Streaming using Kinesis Data Firehose and Redshift

fact
8 min readFeb 11, 2019

--

I want to show you how easy it is to setup a streaming application using AWS firehose. It is interesting to know that it uses manifest file to keep track of the files processed and copy command to continuously ingest the streaming data.

AWS has at the moment of writing this blog 5 types of real time processing services. That includes -

1. Amazon Kinesis Video Streams

2. Amazon Kinesis Data Streams

3. Amazon Kinesis Data Firehose

4. Amazon Kinesis Data Analytics

5. Amazon Kinesis Agent for Microsoft Windows

This topic is about Firehose since you can connect it directly to Redshift. Setting up the entire process can be broadly divided into steps as follows with setting up IAM credentials in between.

1. Setting up Twitter App

2. Creating Redshift cluster

3. Creating database, schema and table in Redshift.

4. Creating a S3 bucket to hold streaming data.

5. Creating Kinesis delivery stream

6. Feeding real time Twitter data into Kinesis.

## Data extract

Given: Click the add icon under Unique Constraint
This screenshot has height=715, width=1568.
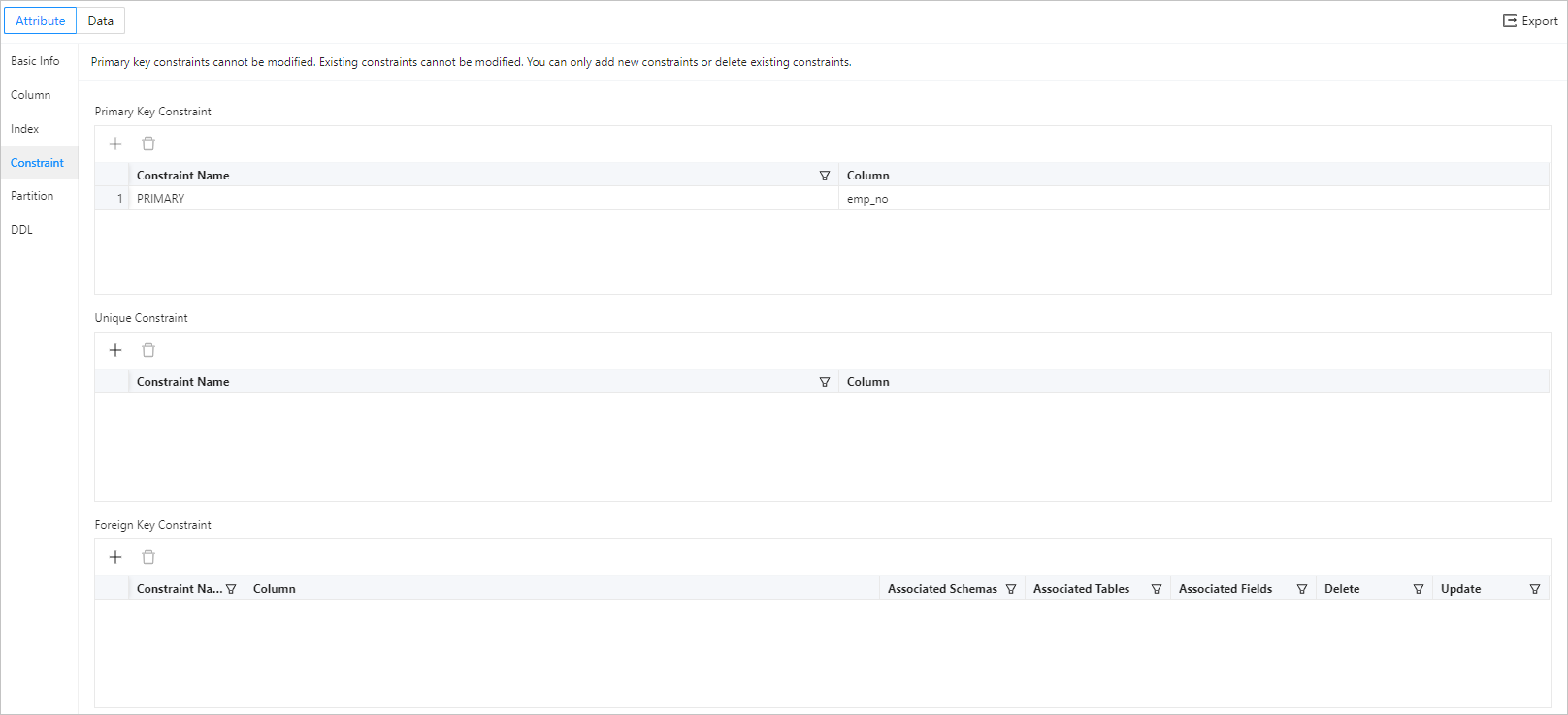Looking at the screenshot, I should pyautogui.click(x=115, y=350).
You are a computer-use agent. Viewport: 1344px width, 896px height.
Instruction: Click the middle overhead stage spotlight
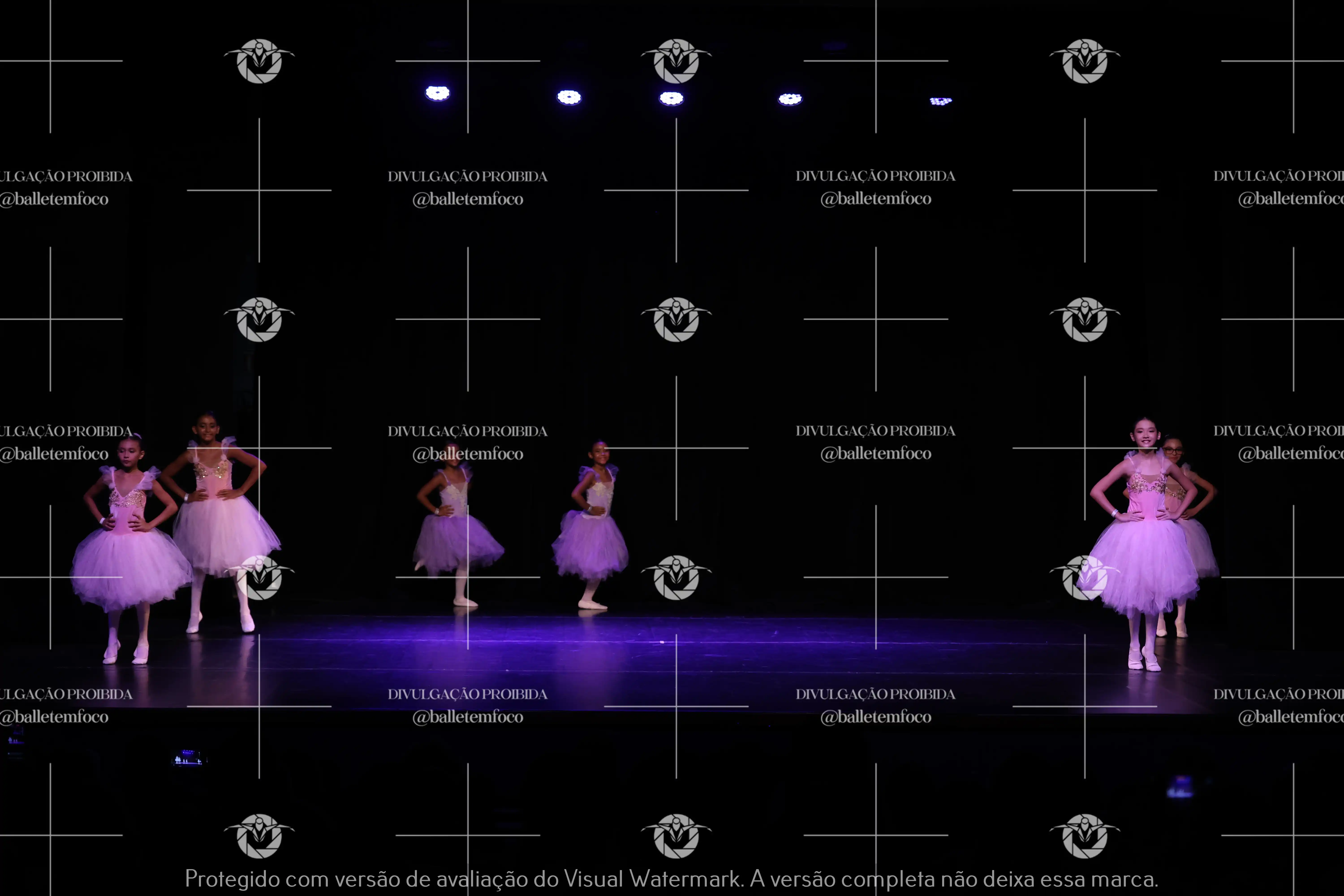pyautogui.click(x=671, y=98)
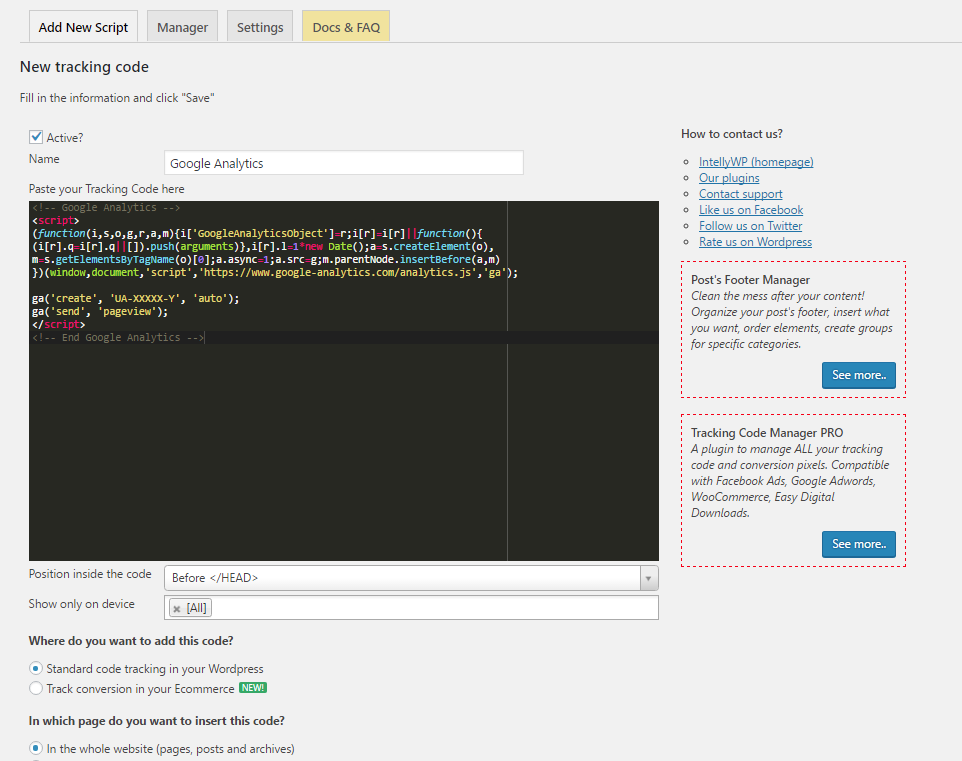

## Your task
Continue the walkthrough on streaming into Redshift with Kinesis Data Firehose, starting right after its list of six setup steps.

## Output for this exercise
Setting Twitter app.

In order to get access Twitter API for streaming into your application, it is required to set up an app in your Twitter account and it’s pretty simple. For this

1. Go to https://developer.twitter.com/en/apps and create an account if you don’t have one.

2. Once logged in click on the create app button. Fill in the fields mandatory like App Name, Description, Website URL( provide an unique URL), Tell us how this app will be used. You may leave fields which are not mandatory.

3. Navigate to Keys and Tokens and under Access token & access token secret click the create button. We will need the Consumer API keys and Access token & access token secret later to connect and download data from Twitter.

Creating Redshift cluster

When you first launch a Redshift cluster, it is not accessible to you from the internet. This is because , it is locked down by default so nobody has access to it. To grant other users inbound access to an Amazon Redshift cluster, you associate the cluster with a security group.

Before we launch the Redshift cluster, let us first set up a security group and make it available to be accessed from the internet. We will then attach this security group to the Redshift cluster. That way the Redshift cluster will be available for you to be connected.

To create a VPC security group you may go to the Security tab under Amazon Redshift service. In my case my account does not support creation from here because of the region.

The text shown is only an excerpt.